Heini Sørensen

Personal information
- Full name: Heini Fossdalsá Sørensen
- Date of birth: 27 January 2004 (age 22)
- Place of birth: Tórshavn, Faroe Islands, Denmark
- Height: 1.75 m (5 ft 9 in)
- Position: Midfielder

Team information
- Current team: HB
- Number: 9

Youth career
- HB
- 2018–2023: Midtjylland

Senior career*
- Years: Team / Apps / (Gls)
- 2023-2025: Thisted FC / 31 / (2)
- 2025-: HB / 34 / (6)

International career^{‡}
- 2017–2018: Faroe Islands U15 / 3 / (2)
- 2019: Faroe Islands U17 / 12 / (3)
- 2021–2022: Faroe Islands U19 / 10 / (2)
- 2021–: Faroe Islands U21 / 12 / (0)

= Heini Sørensen =

Faroese footballer (born 2004)

Heini Sørensen (born 27 January 2004) is a Faroese professional footballer who plays for Faroe Islands Premier League team Havnar Bóltfelag.

== Club career ==
Sørensen was born and brought up in the Faroe Islands where he played youth football with the local club HB. At the age of 14, in 2018, he left HB and joined the Danish club Midtjylland after being recommended by scout, Julian Hansen. On the day of his birthday, he signed a three-year contract with the club in 2019. While playing at the youth levels of Danish football, he caught the attention of the Dutch club AFC Ajax and had been offered to occasionally train with their youth team.

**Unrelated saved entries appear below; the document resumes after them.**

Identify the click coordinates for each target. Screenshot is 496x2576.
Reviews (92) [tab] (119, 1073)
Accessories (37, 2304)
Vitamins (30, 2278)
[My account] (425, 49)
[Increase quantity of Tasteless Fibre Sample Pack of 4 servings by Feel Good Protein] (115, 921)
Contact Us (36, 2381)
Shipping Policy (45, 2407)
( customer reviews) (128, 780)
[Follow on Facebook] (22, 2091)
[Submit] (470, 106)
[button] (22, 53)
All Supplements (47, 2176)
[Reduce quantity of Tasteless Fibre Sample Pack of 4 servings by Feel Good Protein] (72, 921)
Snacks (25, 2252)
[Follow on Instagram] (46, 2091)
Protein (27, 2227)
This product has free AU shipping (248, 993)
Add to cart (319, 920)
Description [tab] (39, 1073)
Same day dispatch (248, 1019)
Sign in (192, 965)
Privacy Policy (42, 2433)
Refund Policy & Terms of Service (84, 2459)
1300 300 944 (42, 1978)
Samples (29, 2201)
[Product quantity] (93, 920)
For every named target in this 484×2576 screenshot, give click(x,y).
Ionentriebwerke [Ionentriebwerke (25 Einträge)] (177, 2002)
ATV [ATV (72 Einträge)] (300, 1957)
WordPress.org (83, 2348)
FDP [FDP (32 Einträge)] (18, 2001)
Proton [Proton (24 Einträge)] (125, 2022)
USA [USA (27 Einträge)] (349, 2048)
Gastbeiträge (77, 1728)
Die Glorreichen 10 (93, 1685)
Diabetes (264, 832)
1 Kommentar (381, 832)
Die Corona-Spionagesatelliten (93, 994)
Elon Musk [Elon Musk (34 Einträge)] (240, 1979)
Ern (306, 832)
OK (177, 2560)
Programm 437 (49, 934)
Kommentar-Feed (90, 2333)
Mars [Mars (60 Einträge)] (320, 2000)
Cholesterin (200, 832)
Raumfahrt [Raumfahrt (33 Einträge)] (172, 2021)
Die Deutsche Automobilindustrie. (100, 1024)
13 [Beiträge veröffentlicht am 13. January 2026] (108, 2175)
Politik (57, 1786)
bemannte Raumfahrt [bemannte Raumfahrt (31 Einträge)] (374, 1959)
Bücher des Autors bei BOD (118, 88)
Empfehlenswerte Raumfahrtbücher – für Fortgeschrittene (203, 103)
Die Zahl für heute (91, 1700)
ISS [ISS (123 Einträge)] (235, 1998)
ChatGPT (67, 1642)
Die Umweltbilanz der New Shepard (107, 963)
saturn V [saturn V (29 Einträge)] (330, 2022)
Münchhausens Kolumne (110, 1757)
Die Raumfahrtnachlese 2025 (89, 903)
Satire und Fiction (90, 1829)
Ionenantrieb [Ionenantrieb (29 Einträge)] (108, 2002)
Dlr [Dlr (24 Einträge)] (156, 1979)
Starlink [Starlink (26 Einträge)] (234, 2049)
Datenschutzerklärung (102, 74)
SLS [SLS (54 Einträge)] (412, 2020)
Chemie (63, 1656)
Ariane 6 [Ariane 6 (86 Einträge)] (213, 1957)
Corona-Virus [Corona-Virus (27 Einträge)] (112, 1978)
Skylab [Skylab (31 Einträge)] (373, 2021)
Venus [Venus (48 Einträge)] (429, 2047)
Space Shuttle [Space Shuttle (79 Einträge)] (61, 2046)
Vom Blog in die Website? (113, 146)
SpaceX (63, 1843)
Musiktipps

Heini left Midtjylland in 2023 and joined Danish 2nd Division team Thisted FC. He returned to the Faroe Islands in 2025, signing for his old club HB.

== International career ==
Sørensen has represented the Faroe Islands through youth level. He captained the under-15 and under-19 squad.

== Style of play ==
Sørensen was described by, former Faroese national team player and talent scout of Midtjylland, Julian Hansen as "possibly the greatest Faroese talent of all time. He is quick, hard-working and very good on the ball." Hansen also compared his physicality to retired Dutch player Wesley Sneijder.

== Personal life ==
Sørensen has an older brother, Hanus, who is a footballer for NK Celje in Slovenia, a club he joined 1. January 2025, after a successful spell in HB Tórshavn. Hanus also played for Midtjylland as a youth.